Negeri Siapa, Sebuah Puisi Persembahan

Kumpulan Puisi Persembahan Achmad Fauzy Hawi
Ritus & Langgam, Buletin --- Monolog: Mari kita heningkan sejenak kota dan halaman ini, biarkan udara menyekap senyap helaan nafas kita, biarkan riuh bunyi kendaraan menyerang ketenangan dan membuat ramai segala sudut juga dinding tebal kehidupan yang seakan-akan tidak memihak keadaan. Orang-orang yang termarjinalkan, berkumpullah kemari, dengarkan segala isi hati dan pahami segala makna sebuah puisi yang kami beri; yang kami sampaikan kepada penjuru bumi; yang kami bacakan bersama kawan sejati, cinta dan harapan masih menjadi janji yang belum juga mengenal pasti. Untuk beberapa waktu ke depan, biarkan halaman ini tetap sunyi, sesunyi alam yang tak lagi bernyanyi.

Kendaraan terus saja berlalu lalang, orang-orang yang sibuk mencari nafkah dan bersusah payah menggenapi kebutuhan sehari-hari. Di Panggung Rakyat ini, kita semua punya satu ambisi; punya satu tujuan; punya satu keyakinan, untuk saling berbagi dan menjalin hubungan rakyat pribumi. Untuk orang-orang yang datang dari luar kota dan orang-orang yang memang asli dari kota ini, seluruh rakyat yang sedang bermimpi tetaplah bersama sampai acara ini selesai. Sekali lagi, mari kita heningkan sejenak kota dan halaman ini agar ucapan dan pembelaan terdengar seperti sebuah khotbah para priyayi.

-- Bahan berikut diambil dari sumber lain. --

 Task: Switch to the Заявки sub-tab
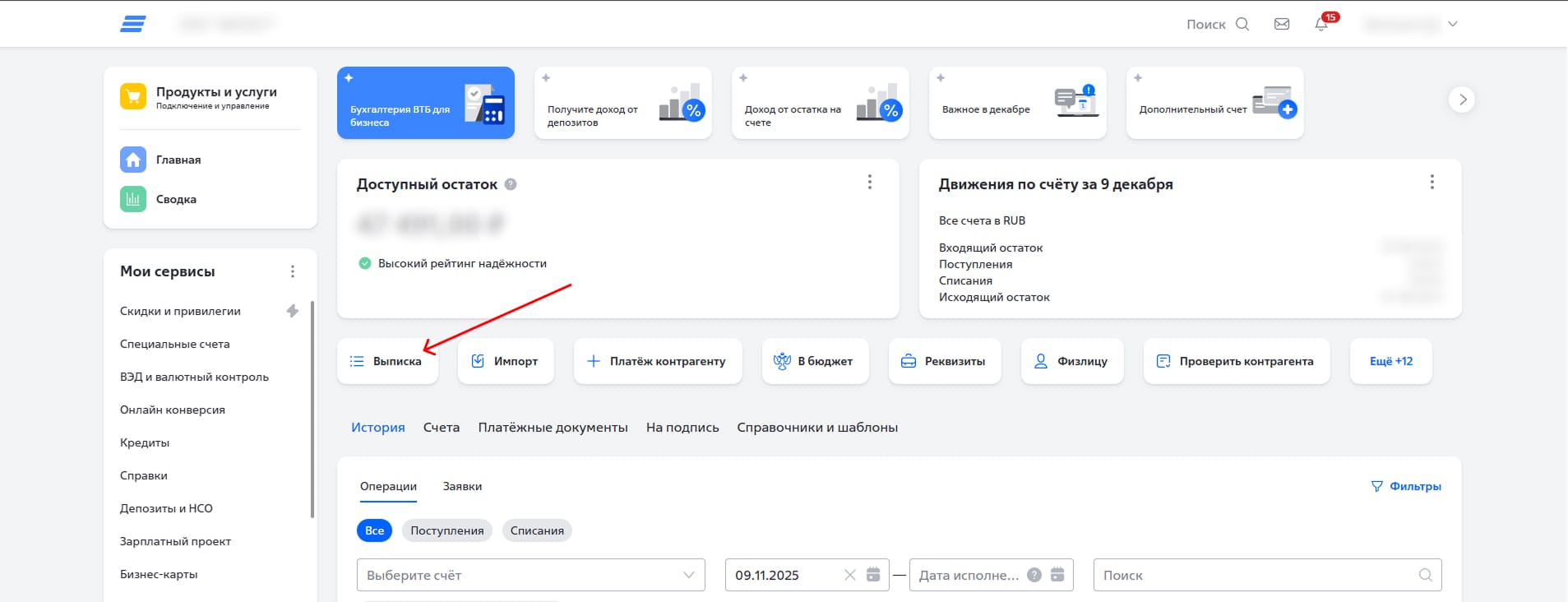tap(462, 486)
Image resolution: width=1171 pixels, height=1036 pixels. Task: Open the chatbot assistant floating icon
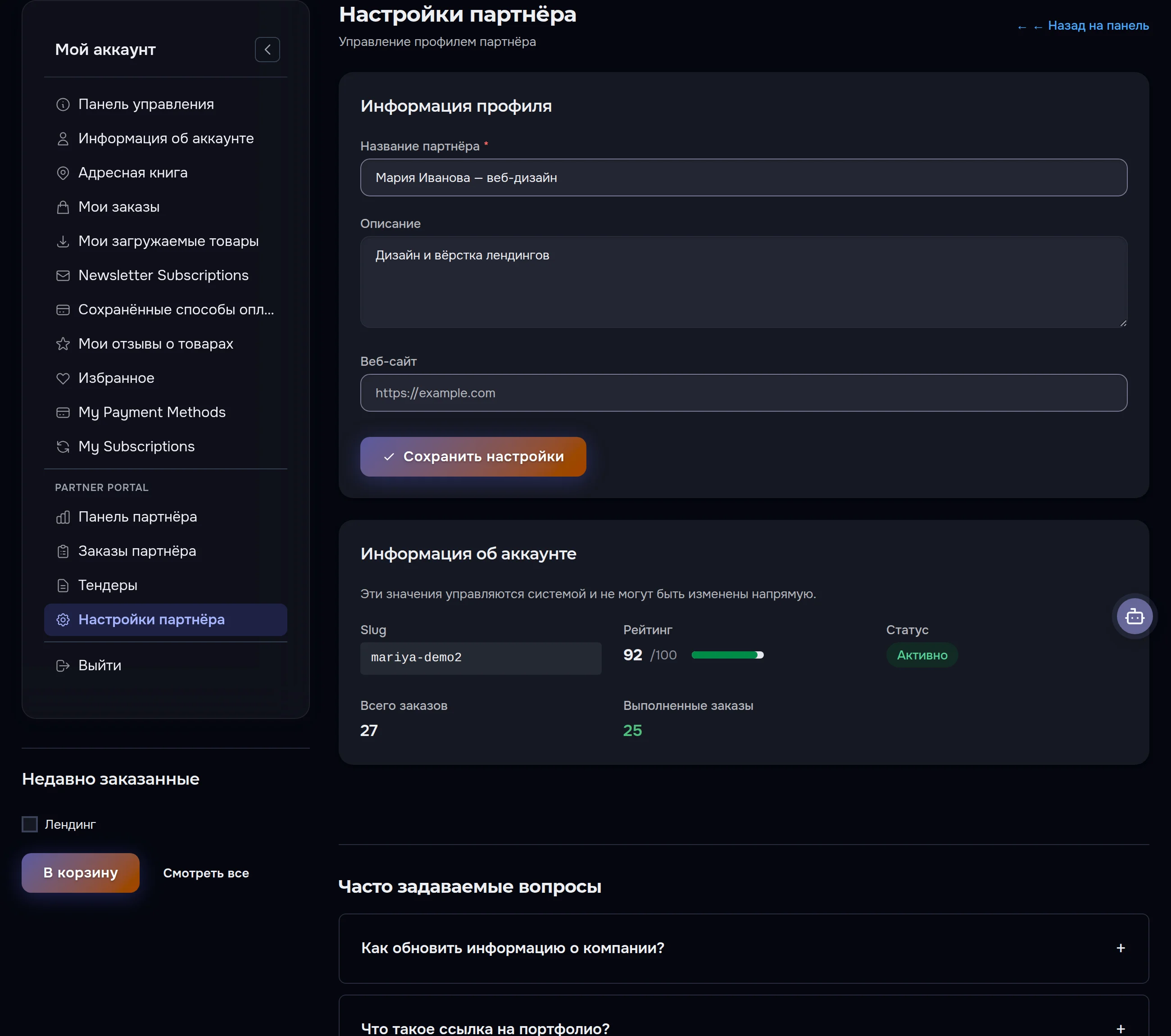click(1135, 617)
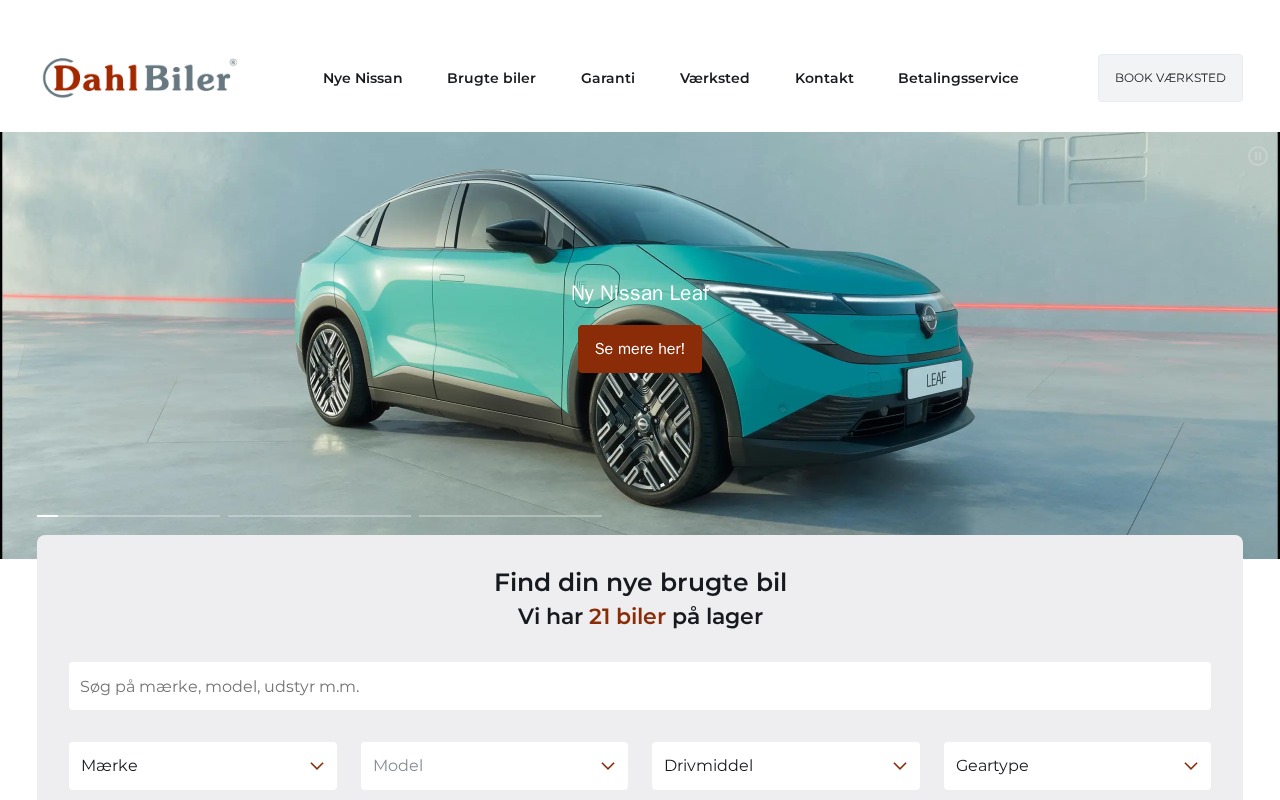Open the Brugte biler menu item
This screenshot has width=1280, height=800.
pyautogui.click(x=491, y=78)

#Pembacaannya Diiringin Musik (Gitar)

Kawan, di mana letak kebenaran?
Undang-undang yang berkumandang seakan
menjadi bumerang tersendiri
bagi kita orang-orang yang mencari
nafkah dan kebutuhan sehari-hari.

Dasar negara kita Pancasila, senantiasa meneriakkan
kebanggaan penuh pasti dan tak terelakkan.
Sila-sila terurut rapi penuh arti, setiap hal
tersirat di dalamnya hanya sebatas ideologi
tak bisa dimengerti sepenuhnya oleh mereka
yang memakan hati dan hak rakyatnya.

Ah, negeri ini seperti gundukan duri
Negeri apa ini Tuan?
Adakah dari salah satu kalian memberi jawaban?
Ah, negeri ini seperti tumpukan tubuh yang mati
Ini negeri milik siapa Tuan
Adakah ia berpenghuni setan-setan?

Alibi dibuat sebagai pungli
Apakah ini yang dinamakan negeri demokrasi?
Apakah ini yang dinamakan hidup penuh bakti
Setelah merdeka puluhan tahun
masih seperti terjajah di negeri sendiri?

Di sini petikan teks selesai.